• Hannah Boundy

2016: A Year in Review

Despite global tensions and political uncertainty, the markets ended 2016 on a positive note with gains in both the stock and bond markets. During the course of the year, we offered our thoughts and insights on both the macro and microeconomic environments as well as tips and tricks for maximizing your savings and achieving your financial goals in an ever-changing world. While we look forward to all that 2017 has to offer, we believe it’s worthwhile to look back on some of the events that transpired in 2016 and what we learned from them.

China, Fear, and Greed

With such a robust end to 2016, it’s easy to forget that the year didn’t start off the way it concluded. In January we saw a sharp decline in the markets as fears about the health of China’s economy sent their stock market into a dive that was halted by government authorities when they made the decision to freeze the markets out of fear of a widespread selloff. By late January, US stocks had dropped by more than 6% while international stocks had fallen more than 10%. In response to this decline, we wrote a short article on the cycle of fear and greed and how our emotions often lead us to buy and sell at the wrong times. In hindsight, we know that the market did recover from this initial selloff and that the ultimate winners were the ones that held on and avoided impulsive trading.

The Rational Economic Man

In response to the election, we also started the year off with a series about behavioral economics and how our emotions often drive our decision making. We explored the problems that can result when what we think and believe is in conflict with reality and how biases such as overconfidence and the fear of regret can lead us to buy and sell at the worst of times. In response to our potential behavioral shortcomings, the solution provided was to make a genuine effort to seriously question our thought processes and educate ourselves whenever possible from a variety of perspectives.

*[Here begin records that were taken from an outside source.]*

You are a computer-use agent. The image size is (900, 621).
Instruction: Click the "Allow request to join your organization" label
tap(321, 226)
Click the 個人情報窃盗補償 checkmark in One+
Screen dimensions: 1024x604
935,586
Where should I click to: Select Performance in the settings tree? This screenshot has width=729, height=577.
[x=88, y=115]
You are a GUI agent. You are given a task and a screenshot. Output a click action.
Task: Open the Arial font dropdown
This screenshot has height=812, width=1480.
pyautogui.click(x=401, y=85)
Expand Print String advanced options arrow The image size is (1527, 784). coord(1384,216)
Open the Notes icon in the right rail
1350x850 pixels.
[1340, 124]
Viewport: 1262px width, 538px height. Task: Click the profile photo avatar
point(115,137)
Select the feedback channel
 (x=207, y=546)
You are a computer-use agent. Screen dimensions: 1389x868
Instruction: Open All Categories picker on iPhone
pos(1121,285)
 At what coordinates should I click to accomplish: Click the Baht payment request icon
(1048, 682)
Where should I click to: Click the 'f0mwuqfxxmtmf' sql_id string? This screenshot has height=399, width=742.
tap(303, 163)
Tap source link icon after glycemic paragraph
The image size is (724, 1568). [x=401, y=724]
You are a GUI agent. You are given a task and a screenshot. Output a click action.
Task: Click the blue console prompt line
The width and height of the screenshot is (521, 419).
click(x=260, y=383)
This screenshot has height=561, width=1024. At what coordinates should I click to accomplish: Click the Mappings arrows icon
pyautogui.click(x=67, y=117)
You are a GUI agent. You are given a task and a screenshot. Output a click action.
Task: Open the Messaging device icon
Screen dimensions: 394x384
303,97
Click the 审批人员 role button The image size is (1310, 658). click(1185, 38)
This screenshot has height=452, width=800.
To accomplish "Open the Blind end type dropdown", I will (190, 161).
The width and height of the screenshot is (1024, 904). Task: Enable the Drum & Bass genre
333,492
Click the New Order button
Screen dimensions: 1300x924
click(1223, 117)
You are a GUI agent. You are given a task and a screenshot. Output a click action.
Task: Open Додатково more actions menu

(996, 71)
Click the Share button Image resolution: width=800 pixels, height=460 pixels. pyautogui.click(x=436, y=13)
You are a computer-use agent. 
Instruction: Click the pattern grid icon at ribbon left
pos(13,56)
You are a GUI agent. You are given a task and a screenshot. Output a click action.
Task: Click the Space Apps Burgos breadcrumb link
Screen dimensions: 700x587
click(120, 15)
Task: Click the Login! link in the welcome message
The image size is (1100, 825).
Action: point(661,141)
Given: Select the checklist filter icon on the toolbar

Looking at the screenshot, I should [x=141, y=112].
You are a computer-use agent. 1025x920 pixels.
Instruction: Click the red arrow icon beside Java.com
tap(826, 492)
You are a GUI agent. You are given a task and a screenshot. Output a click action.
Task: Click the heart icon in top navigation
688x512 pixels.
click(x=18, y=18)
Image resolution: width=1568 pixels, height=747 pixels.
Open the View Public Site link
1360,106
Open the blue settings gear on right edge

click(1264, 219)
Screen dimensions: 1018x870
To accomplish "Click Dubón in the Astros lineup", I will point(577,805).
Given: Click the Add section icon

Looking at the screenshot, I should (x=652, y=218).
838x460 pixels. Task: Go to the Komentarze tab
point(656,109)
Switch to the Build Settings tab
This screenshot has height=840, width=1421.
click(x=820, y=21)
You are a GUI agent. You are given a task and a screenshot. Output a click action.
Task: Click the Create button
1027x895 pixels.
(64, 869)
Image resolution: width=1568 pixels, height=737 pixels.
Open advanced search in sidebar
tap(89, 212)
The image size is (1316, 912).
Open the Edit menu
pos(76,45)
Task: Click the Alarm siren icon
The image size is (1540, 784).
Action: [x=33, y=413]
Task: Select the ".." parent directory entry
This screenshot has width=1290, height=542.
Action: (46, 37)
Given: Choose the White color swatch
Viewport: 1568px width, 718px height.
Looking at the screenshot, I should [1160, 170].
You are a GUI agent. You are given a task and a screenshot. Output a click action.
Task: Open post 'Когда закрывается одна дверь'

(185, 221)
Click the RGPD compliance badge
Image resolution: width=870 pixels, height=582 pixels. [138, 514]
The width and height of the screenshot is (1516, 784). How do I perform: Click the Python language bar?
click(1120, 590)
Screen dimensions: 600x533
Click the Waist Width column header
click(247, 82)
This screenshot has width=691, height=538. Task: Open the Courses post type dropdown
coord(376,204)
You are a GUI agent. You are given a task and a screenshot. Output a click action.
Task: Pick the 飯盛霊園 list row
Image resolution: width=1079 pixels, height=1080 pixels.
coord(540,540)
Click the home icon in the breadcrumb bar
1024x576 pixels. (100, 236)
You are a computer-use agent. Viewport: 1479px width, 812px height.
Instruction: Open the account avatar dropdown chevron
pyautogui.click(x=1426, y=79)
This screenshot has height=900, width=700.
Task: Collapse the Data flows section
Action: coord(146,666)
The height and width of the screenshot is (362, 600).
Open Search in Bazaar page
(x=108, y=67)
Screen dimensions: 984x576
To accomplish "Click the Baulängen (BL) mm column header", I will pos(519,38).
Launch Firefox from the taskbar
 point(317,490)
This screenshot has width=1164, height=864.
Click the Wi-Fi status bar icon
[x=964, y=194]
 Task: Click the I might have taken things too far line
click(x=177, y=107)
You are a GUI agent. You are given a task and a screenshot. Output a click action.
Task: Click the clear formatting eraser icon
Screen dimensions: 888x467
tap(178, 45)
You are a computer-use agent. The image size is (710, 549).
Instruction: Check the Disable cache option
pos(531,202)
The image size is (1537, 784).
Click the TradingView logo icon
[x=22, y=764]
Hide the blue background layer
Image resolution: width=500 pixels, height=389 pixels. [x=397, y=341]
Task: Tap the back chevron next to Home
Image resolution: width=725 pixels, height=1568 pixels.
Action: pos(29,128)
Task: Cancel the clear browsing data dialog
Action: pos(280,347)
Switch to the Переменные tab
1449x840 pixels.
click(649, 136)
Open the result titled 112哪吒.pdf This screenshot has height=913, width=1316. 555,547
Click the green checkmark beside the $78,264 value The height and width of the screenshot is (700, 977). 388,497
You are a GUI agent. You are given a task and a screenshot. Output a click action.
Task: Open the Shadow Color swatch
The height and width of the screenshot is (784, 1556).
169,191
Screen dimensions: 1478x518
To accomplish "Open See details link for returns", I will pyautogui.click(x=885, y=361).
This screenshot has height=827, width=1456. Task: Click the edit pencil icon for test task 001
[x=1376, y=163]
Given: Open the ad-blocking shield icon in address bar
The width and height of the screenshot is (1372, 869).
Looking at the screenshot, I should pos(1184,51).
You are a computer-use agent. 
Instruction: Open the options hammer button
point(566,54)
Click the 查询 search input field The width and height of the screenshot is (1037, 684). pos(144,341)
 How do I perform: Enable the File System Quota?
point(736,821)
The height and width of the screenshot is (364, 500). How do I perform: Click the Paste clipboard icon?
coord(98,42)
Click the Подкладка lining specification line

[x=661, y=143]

Social Security and Cupcakes

In April we launched The Cupcake Club – a financial planning blog geared toward women – with an article on social security and how much less women receive over the course of their lifetimes. One of the driving forces behind this disparity is that women often leave the workforce to care for children or ailing relatives. As a result, they spend less time working and are less likely to be promoted, both of which reduce the benefits they’re eligible to receive. Since then, we’ve offered a variety of tips and tricks for saving for retirement written specifically for women in our monthly Cupcake Club newsletters. In addition to discussing the social security gender gap, we also noted the strategies still available as well as upcoming changes to social security in 2017.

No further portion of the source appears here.